# Aim of the task:
Render as a JSON list of strings the lines starting with the line containing "This screenshot has height=757, width=1568." and going on through the line containing "Action: 925,297", one string per line, with blank lines omitted.

***** Extracted entries *****

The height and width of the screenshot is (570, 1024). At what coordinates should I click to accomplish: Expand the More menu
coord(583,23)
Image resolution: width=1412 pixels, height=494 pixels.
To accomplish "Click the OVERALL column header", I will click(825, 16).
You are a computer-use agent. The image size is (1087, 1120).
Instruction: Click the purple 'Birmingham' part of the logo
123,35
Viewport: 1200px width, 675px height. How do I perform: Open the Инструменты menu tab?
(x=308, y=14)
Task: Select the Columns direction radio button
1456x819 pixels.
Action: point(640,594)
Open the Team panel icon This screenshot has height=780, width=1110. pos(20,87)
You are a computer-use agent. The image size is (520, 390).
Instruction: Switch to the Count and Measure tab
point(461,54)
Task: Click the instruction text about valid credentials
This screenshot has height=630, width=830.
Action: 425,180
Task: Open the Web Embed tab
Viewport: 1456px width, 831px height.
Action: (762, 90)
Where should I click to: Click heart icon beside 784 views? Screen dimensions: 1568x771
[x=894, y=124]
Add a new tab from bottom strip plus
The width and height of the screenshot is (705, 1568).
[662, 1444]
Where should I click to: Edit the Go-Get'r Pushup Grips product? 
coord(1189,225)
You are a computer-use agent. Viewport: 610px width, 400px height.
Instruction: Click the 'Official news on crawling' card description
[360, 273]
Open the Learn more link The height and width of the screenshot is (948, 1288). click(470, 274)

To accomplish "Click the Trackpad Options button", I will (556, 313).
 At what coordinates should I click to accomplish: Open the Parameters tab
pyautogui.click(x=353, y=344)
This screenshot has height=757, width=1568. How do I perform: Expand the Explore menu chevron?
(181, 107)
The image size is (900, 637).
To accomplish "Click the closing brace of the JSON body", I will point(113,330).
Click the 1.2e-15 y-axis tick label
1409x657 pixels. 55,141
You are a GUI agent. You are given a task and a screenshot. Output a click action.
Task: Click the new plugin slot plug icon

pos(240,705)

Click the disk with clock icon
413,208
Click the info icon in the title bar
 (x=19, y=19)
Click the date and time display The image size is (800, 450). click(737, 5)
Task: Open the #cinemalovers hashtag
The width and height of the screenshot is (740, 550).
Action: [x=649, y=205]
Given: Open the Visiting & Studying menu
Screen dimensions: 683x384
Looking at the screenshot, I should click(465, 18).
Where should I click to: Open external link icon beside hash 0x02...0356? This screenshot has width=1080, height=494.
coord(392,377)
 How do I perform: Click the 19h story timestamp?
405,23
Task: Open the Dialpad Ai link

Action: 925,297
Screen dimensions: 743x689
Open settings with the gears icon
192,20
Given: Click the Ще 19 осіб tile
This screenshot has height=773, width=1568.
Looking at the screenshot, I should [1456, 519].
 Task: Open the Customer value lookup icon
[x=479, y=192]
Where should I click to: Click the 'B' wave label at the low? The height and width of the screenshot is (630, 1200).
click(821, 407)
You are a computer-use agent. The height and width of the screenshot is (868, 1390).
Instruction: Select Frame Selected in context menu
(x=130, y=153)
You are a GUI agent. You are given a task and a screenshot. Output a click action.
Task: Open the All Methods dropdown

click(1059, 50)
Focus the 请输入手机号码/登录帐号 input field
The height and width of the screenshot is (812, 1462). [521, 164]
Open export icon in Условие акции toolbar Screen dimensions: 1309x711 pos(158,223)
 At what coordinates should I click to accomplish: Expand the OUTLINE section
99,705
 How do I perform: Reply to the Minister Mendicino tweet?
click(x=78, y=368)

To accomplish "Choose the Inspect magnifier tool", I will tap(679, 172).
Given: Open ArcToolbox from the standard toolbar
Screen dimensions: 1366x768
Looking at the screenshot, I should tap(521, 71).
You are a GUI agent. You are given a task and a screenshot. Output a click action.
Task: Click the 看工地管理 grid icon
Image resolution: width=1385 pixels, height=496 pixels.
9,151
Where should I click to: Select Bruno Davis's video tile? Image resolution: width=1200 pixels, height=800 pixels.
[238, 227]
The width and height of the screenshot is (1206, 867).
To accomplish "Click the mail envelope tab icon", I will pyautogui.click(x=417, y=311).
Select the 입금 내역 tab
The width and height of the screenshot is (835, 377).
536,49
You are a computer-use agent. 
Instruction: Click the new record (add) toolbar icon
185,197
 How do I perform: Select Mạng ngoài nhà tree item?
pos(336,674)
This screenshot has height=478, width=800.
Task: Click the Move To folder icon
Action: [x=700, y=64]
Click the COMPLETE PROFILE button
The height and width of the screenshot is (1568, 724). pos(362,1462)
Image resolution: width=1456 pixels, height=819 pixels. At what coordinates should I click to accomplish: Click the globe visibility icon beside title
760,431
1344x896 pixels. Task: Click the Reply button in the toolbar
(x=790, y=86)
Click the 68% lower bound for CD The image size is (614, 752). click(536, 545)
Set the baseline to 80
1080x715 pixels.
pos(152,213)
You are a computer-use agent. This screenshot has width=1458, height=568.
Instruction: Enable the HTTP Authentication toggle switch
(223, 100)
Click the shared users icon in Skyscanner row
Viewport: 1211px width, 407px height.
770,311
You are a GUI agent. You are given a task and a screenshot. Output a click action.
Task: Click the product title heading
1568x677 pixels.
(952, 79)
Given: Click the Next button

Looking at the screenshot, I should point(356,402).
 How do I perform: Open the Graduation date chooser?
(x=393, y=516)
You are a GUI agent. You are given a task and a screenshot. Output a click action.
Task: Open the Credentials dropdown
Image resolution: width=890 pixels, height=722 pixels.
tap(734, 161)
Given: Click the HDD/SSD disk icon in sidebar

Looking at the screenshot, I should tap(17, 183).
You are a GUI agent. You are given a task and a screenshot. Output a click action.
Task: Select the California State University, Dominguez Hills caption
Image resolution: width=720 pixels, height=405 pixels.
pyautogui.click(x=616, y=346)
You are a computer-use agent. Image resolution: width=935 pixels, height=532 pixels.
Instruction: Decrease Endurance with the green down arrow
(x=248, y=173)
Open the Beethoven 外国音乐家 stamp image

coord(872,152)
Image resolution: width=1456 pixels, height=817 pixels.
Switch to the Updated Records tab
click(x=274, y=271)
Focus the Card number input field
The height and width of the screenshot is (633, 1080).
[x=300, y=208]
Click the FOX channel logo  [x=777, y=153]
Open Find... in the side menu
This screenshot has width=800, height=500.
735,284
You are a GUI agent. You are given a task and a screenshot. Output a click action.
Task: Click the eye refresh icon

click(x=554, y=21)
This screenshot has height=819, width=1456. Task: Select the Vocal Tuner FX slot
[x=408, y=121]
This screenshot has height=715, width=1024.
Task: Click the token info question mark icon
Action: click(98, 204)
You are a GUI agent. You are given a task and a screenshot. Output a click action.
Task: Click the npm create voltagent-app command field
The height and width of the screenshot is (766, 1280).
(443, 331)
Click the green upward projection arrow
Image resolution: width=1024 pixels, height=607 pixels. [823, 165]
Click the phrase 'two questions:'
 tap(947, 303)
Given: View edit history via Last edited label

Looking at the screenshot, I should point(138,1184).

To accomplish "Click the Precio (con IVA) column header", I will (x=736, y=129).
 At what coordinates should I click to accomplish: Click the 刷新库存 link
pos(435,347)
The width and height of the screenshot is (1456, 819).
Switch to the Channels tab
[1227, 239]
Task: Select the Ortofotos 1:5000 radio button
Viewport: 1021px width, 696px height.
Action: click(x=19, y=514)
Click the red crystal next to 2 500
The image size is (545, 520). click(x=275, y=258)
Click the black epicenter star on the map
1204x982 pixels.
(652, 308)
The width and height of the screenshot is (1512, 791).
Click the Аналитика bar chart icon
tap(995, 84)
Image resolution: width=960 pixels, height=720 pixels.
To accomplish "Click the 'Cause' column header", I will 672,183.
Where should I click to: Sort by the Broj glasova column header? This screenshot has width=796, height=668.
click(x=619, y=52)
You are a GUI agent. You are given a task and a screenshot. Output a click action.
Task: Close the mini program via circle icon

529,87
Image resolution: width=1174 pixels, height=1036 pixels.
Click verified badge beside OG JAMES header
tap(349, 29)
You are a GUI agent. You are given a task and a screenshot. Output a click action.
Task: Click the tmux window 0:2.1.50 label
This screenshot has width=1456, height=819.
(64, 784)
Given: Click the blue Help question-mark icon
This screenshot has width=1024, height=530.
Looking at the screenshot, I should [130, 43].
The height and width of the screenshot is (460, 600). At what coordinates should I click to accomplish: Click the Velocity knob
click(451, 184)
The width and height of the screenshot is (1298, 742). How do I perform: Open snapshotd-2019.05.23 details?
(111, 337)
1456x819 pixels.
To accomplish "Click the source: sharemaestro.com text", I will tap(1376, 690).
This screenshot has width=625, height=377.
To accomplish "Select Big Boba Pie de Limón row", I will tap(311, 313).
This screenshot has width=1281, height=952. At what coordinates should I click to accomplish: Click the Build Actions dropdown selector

*****

# Output for this task:
[
  "This screenshot has height=757, width=1568. How do I perform: Expand the Explore menu chevron?",
  "(181, 107)",
  "The image size is (900, 637).",
  "To accomplish \"Click the closing brace of the JSON body\", I will point(113,330).",
  "Click the 1.2e-15 y-axis tick label",
  "1409x657 pixels. 55,141",
  "You are a GUI agent. You are given a task and a screenshot. Output a click action.",
  "Task: Click the new plugin slot plug icon",
  "pos(240,705)",
  "Click the disk with clock icon",
  "413,208",
  "Click the info icon in the title bar",
  " (x=19, y=19)",
  "Click the date and time display The image size is (800, 450). click(737, 5)",
  "Task: Open the #cinemalovers hashtag",
  "The width and height of the screenshot is (740, 550).",
  "Action: [x=649, y=205]",
  "Given: Open the Visiting & Studying menu",
  "Screen dimensions: 683x384",
  "Looking at the screenshot, I should click(465, 18).",
  "Where should I click to: Open external link icon beside hash 0x02...0356? This screenshot has width=1080, height=494.",
  "coord(392,377)",
  " How do I perform: Click the 19h story timestamp?",
  "405,23",
  "Task: Open the Dialpad Ai link",
  "Action: 925,297"
]